22 Apr 2024 | Zhangheng Li, Junyuan Hong, Bo Li, Zhangyang Wang
This paper introduces a new privacy risk, Shake-to-Leak (S2L), where fine-tuning pre-trained diffusion models with manipulated data can amplify existing privacy risks. The study reveals that S2L can occur in various standard fine-tuning strategies, including concept-injection methods (DreamBooth, Textual Inversion) and parameter-efficient methods (LoRA, Hypernetwork), as well as their combinations. In the worst case, S2L can increase the AUC of membership inference attacks (MIA) by 5.4% and extract up to 15.8 private samples per target domain. The findings highlight that the privacy risk with diffusion models is more severe than previously recognized.
The S2L process involves generating a synthetic private set (SP Set) using a pre-trained diffusion model, then fine-tuning the model on this set. This process can amplify privacy leakage by making the model more susceptible to membership inference and data extraction attacks. The study demonstrates that S2L can be effective across various fine-tuning methods, including DreamBooth, Textual Inversion, LoRA, and Hypernetwork. The results show that S2L significantly increases the privacy risks associated with diffusion models, particularly when combined with parameter-efficient fine-tuning methods.

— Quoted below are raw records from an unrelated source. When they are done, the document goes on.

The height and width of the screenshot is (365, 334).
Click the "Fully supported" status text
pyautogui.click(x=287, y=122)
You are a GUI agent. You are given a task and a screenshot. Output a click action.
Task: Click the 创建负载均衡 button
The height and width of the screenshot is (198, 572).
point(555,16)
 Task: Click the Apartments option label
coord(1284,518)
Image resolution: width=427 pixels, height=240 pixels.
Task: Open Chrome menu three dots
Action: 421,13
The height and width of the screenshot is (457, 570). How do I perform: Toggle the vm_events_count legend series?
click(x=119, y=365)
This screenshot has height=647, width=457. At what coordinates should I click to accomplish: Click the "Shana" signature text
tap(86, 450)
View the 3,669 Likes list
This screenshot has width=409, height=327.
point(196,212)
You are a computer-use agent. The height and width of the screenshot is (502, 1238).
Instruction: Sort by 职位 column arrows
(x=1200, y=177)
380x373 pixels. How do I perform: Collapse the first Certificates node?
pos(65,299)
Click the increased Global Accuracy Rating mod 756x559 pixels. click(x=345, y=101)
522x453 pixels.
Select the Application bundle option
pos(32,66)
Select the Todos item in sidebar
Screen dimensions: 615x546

The paper also explores the impact of different fine-tuning strategies on privacy leakage. It finds that excluding the image encoder/decoder in fine-tuning can enhance privacy risks, while fine-tuning text embeddings is the most parameter-efficient method for amplifying privacy leakage. The study further shows that the number of fine-tuned parameters is highly related to S2L performance, with fewer parameters leading to higher privacy risks. The results indicate that S2L can be effective even with minimal prior knowledge of the private data distribution, as demonstrated by experiments on smaller models.
The paper concludes that S2L is a significant threat to the privacy of diffusion models, as it can amplify existing privacy risks through fine-tuning. The findings underscore the importance of developing robust defense strategies to mitigate the privacy risks associated with diffusion models. The study provides valuable insights into the privacy implications of fine-tuning techniques and highlights the need for further research into effective privacy-preserving methods for diffusion models.This paper introduces a new privacy risk, Shake-to-Leak (S2L), where fine-tuning pre-trained diffusion models with manipulated data can amplify existing privacy risks. The study reveals that S2L can occur in various standard fine-tuning strategies, including concept-injection methods (DreamBooth, Textual Inversion) and parameter-efficient methods (LoRA, Hypernetwork), as well as their combinations. In the worst case, S2L can increase the AUC of membership inference attacks (MIA) by 5.4% and extract up to 15.8 private samples per target domain. The findings highlight that the privacy risk with diffusion models is more severe than previously recognized.
The S2L process involves generating a synthetic private set (SP Set) using a pre-trained diffusion model, then fine-tuning the model on this set. This process can amplify privacy leakage by making the model more susceptible to membership inference and data extraction attacks. The study demonstrates that S2L can be effective across various fine-tuning methods, including DreamBooth, Textual Inversion, LoRA, and Hypernetwork. The results show that S2L significantly increases the privacy risks associated with diffusion models, particularly when combined with parameter-efficient fine-tuning methods.
The paper also explores the impact of different fine-tuning strategies on privacy leakage. It finds that excluding the image encoder/decoder in fine-tuning can enhance privacy risks, while fine-tuning text embeddings is the most parameter-efficient method for amplifying privacy leakage. The study further shows that the number of fine-tuned parameters is highly related to S2L performance, with fewer parameters leading to higher privacy risks. The results indicate that S2L can be effective even with minimal prior knowledge of the private data distribution, as demonstrated by experiments on smaller models.
The paper concludes that S2L is a significant threat to the privacy of diffusion models, as it can amplify existing privacy risks through fine-tuning. The findings underscore the importance of developing robust defense strategies to mitigate the privacy risks associated with diffusion models. The study provides valuable insights into the privacy implications of fine-tuning techniques and highlights the need for further research into effective privacy-preserving methods for diffusion models.